Brasil, Chile, Colômbia, Espanha, México e Uruguai divulgaram neste domingo (4) um comunicado conjunto no qual rejeitam “qualquer tentativa de controle” sobre a Venezuela e condenam ações unilaterais que, segundo os governos signatários, ferem a soberania do país sul-americano. A manifestação ocorre em meio à escalada de tensões após declarações dos Estados Unidos afirmando ter assumido o controle da Venezuela depois do sequestro do presidente Nicolás Maduro.

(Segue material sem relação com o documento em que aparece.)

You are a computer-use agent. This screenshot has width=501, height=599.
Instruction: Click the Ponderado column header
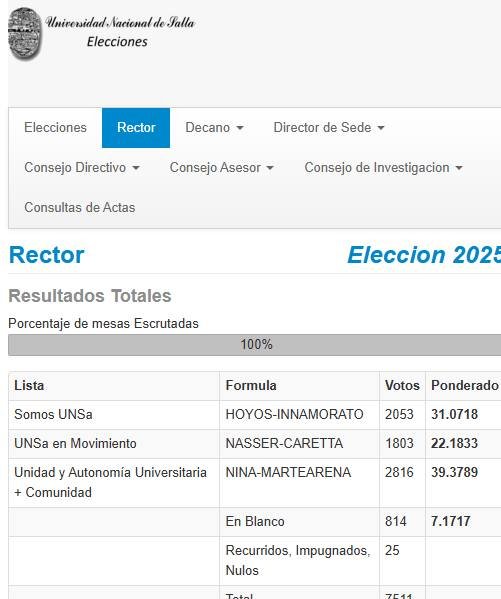pyautogui.click(x=465, y=386)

No documento, os seis países expressam profunda preocupação com os impactos das ações de Washington sobre a estabilidade regional e alertam para os riscos de agravamento de conflitos na América do Sul. Para os governos signatários, medidas desse tipo ampliam o clima de incerteza e representam uma ameaça direta à paz regional.
O posicionamento conjunto enfatiza a oposição a iniciativas externas que busquem impor domínio político, militar ou estratégico sobre a Venezuela. Segundo o comunicado, ações dessa natureza violam princípios fundamentais do direito internacional, como a proibição do uso da força, o respeito à soberania e à integridade territorial dos Estados, conforme estabelecido na Carta das Nações Unidas.
Os países também defendem que a crise venezuelana seja solucionada exclusivamente por meios pacíficos, por meio do diálogo e da negociação, sem ingerências externas. O texto ressalta que apenas um processo político inclusivo, conduzido pelos próprios venezuelanos, pode levar a uma solução democrática e sustentável, com respeito à dignidade humana.
Outro ponto central do comunicado é a reafirmação da América Latina e do Caribe como “zona de paz”. Os governos fazem um apelo à unidade regional, independentemente de diferenças políticas, diante de qualquer ação que coloque em risco a estabilidade do continente. Além disso, conclamam o secretário-geral da ONU e outros mecanismos multilaterais a atuarem para reduzir as tensões e preservar a paz regional.
A nota também manifesta preocupação específica com “qualquer tentativa de controle governamental, administração ou apropriação externa de recursos naturais ou estratégicos” da Venezuela. A menção ocorre no mesmo contexto em que o presidente dos Estados Unidos, Donald Trump, declarou que um de seus principais objetivos seria manter o domínio sobre o petróleo venezuelano — país que detém as maiores reservas da commodity no mundo. A fala reforçou o debate internacional sobre soberania, interesses energéticos e ingerência externa na crise venezuelana.
Assinam o comunicado os governos do Brasil, Chile, Colômbia, Espanha, México e Uruguai, que afirmam seguir comprometidos com os princípios do multilateralismo e do direito internacional diante dos recentes acontecimentos na Venezuela.